Key to the BRT's proposal is avoiding legislative and regulatory mandates that the organization believes would "misdirect scarce public and private-sector resources to compliance-based, check-the-box models," and diminish the level of agility required to adapt to emerging threats.
"Ultimately... compliance-based solutions would fail to create an adaptive and collaborative structure that would allow the public and private sectors to advance risk management models capable of managing cybersecurity threats as they continue to evolve," the report asserts.
The BRT's proposal includes three key elements:
- Information Sharing: Investing in the infrastructure necessary to receive shared threat information
- Threat-Informed Risk Management: Developing the capabilities required to integrate cybersecurity threat and risk information into CEO risk management
- CEO Commitments to Cybersecurity: Recommending that boards of directors, as part of their risk oversight functions, continue to periodically review management’s business resiliency plans, including cybersecurity- and oversee-related risk assessment and risk management processes
The group believes that rigid regulatory and compliance driven edicts would be inadequate in addressing the dynamic nature of threats that are evolving as quickly as the new technologies they seek to exploit, and that the focus should be on developing an effective intelligence sharing platform that also protects the sanctity of the private sector.

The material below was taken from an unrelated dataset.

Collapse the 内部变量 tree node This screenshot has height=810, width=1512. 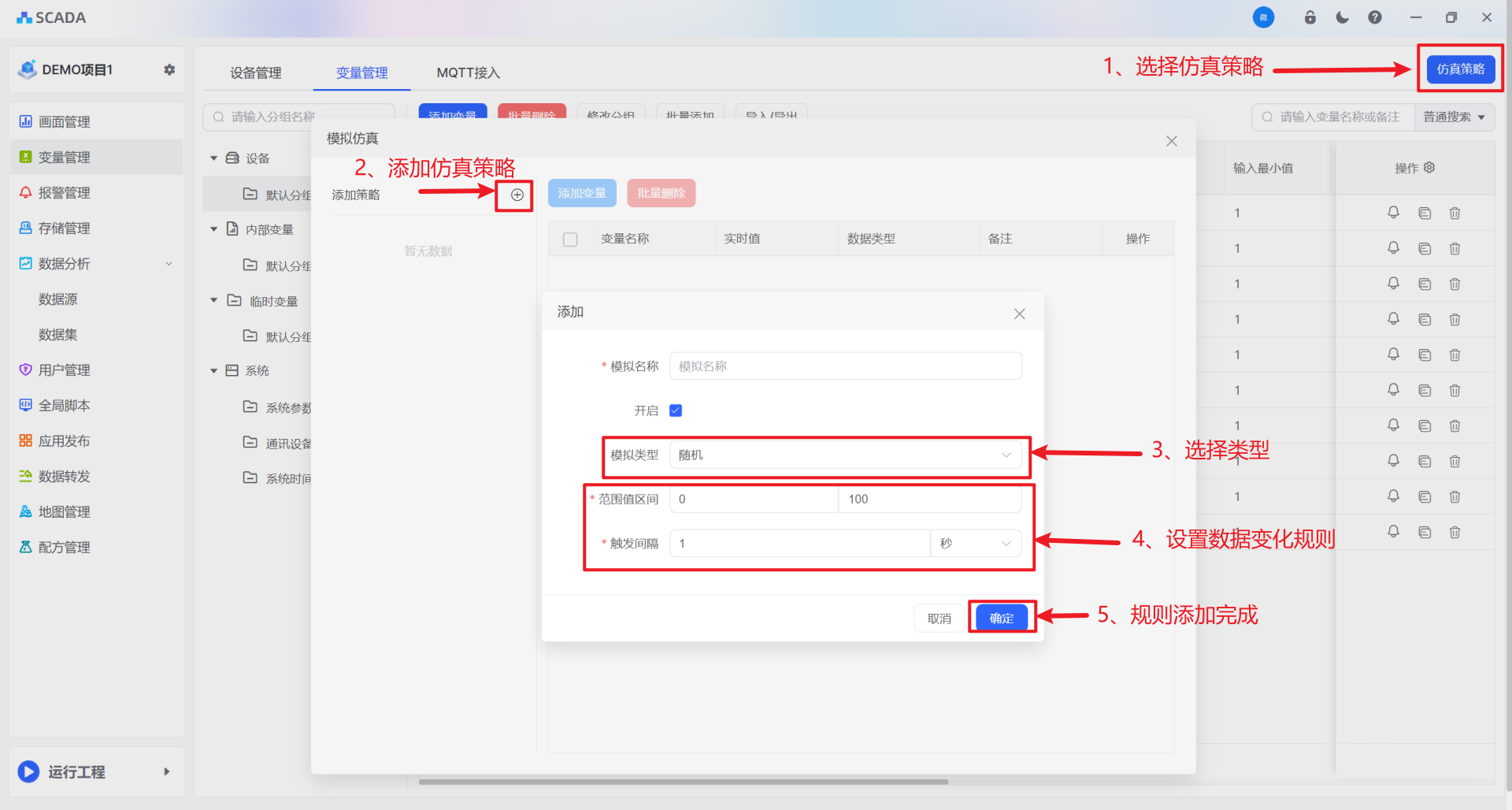pyautogui.click(x=213, y=229)
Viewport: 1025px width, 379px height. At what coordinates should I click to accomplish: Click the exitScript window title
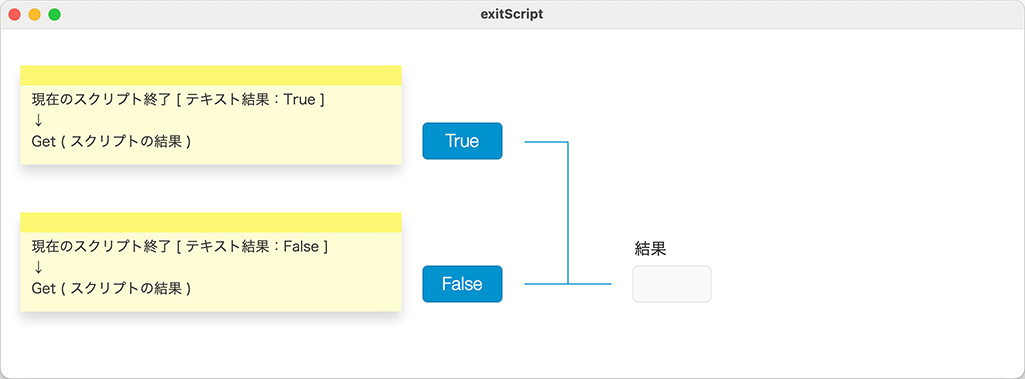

“When you think about cybersecurity, it’s less about physical security and law enforcement. It’s probably more akin to intelligence and cyberespionage, so the flexibility and responsiveness in this space is going to be very essential to countering what are very rapidly evolving threats. The missing piece of this is really robust, two-way information sharing that has the appropriate legal and privacy protections between business and government," said MasterCard's Mike Manchisi.
The BRT says that they are committed to working with the White House, federal agencies, and Congress to nurture strategies to mitigate "sophisticated cybersecurity risks" by providing companies with access to the information they need to develop "more precise risk assessments" and utilize limited resources more effectively. Whether or not anyone in Washington will hear the message from the private sector remains to be seen.